■ **EXERCISE DETAILS**
All lines from the one with "The height and width of the screenshot is (807, 1242)." onward, through the last line of the records below, are to be retyped word for word.

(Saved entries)
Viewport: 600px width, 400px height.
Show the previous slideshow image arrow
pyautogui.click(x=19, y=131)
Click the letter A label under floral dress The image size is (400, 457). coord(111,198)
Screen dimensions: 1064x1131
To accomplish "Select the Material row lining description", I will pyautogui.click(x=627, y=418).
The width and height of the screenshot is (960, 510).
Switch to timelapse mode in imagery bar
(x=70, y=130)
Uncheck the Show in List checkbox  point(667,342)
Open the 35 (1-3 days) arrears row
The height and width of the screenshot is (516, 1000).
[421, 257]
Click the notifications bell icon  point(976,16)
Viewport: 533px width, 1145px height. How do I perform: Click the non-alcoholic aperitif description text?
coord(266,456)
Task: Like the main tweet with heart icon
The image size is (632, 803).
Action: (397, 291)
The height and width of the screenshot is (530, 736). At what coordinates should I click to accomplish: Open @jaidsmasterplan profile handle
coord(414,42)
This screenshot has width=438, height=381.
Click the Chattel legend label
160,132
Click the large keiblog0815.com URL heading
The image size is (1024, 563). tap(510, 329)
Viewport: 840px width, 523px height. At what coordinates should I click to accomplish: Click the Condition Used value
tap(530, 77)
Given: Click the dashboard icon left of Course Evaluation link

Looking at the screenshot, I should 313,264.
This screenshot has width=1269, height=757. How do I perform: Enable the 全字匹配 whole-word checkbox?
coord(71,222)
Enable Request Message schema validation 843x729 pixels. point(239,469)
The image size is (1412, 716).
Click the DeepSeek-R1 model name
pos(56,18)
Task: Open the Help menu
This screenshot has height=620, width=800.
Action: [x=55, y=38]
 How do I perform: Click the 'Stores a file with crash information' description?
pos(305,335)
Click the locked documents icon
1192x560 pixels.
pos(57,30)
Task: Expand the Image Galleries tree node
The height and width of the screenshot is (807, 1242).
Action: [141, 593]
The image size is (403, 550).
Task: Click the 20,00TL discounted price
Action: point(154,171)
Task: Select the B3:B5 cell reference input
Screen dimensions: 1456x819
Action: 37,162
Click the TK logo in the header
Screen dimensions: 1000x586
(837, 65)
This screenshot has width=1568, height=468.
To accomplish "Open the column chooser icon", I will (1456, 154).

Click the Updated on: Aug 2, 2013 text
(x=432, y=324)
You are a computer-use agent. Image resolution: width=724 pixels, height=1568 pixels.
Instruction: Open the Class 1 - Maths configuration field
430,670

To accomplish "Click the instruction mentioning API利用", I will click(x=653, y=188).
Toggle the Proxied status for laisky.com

■ **TASK ANSWER**
The height and width of the screenshot is (807, 1242).
Action: [141, 593]
The image size is (403, 550).
Task: Click the 20,00TL discounted price
Action: point(154,171)
Task: Select the B3:B5 cell reference input
Screen dimensions: 1456x819
Action: 37,162
Click the TK logo in the header
Screen dimensions: 1000x586
(837, 65)
This screenshot has width=1568, height=468.
To accomplish "Open the column chooser icon", I will (1456, 154).

Click the Updated on: Aug 2, 2013 text
(x=432, y=324)
You are a computer-use agent. Image resolution: width=724 pixels, height=1568 pixels.
Instruction: Open the Class 1 - Maths configuration field
430,670

To accomplish "Click the instruction mentioning API利用", I will click(x=653, y=188).
Toggle the Proxied status for laisky.com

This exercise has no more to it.